Tropical Coral Reef Fish Identification Method Based on Resnet Unconstrained Environment of the Seabed

  • Shan Zhang
Keywords: Resnet, Deep Learning, Unconstrained Environment, Coral Reef Fish, Image Recognition


Submarine unconstrained environment video is shot in uncontrolled open seas. There are multi-mode
backgrounds, complicated lighting and weather changes, and rapid growth of algae attached to the lens, which
affects the stability of video quality, resulting in difficulty in image recognition. The performance of algorithms
is generally better than other methods, and it is necessary to build models in combination with specific scenarios
and applications. This paper proposes a tropical coral reef fish identification method based on ResNet deep
learning. Firstly, three indexes of brightness, smoothness and hue are calculated, and the image is preprocessed
with defogging algorithm to improve the quality. Secondly, deep convolutional neural network is constructed
based on ResNet to study the influence of different learning efficiency and network depth on the recognition
results.
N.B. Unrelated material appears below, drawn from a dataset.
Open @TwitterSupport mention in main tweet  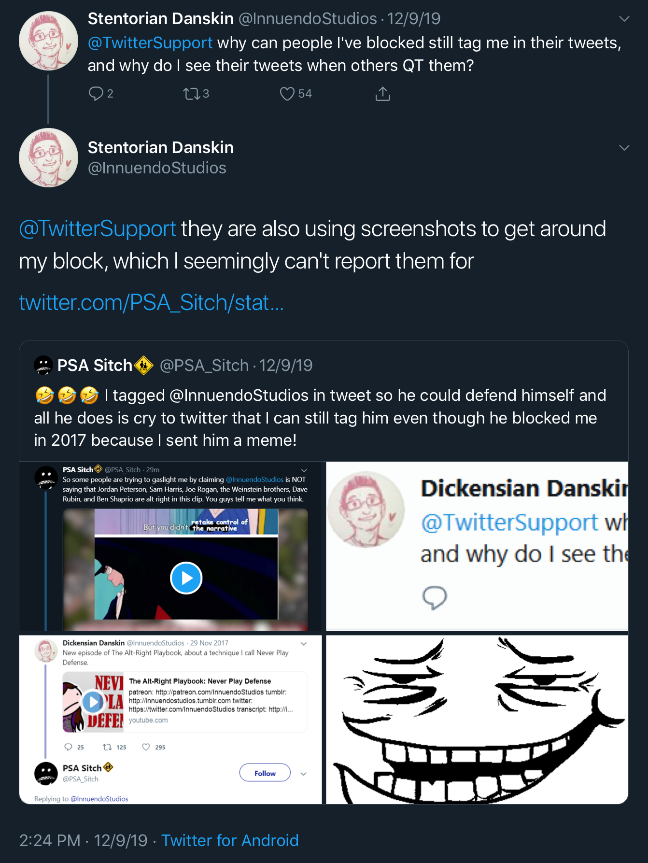(98, 228)
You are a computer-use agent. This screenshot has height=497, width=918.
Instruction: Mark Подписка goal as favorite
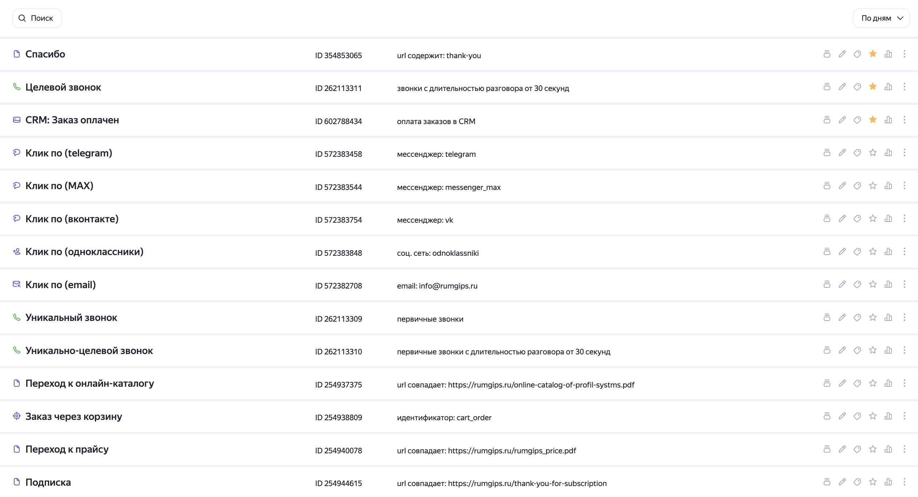point(873,482)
The results show that the number of neural network layers increases, the training loss and the
verification set loss function will decrease accordingly, but the effect of learning efficiency on the final result is
much weaker; the learning efficiency decreases, the training loss function converges obviously, and the proof set
loss function fluctuates around 10%, which can better accomplish the identification of tropical coral reef fish in
the unconstrained environment of the seabed.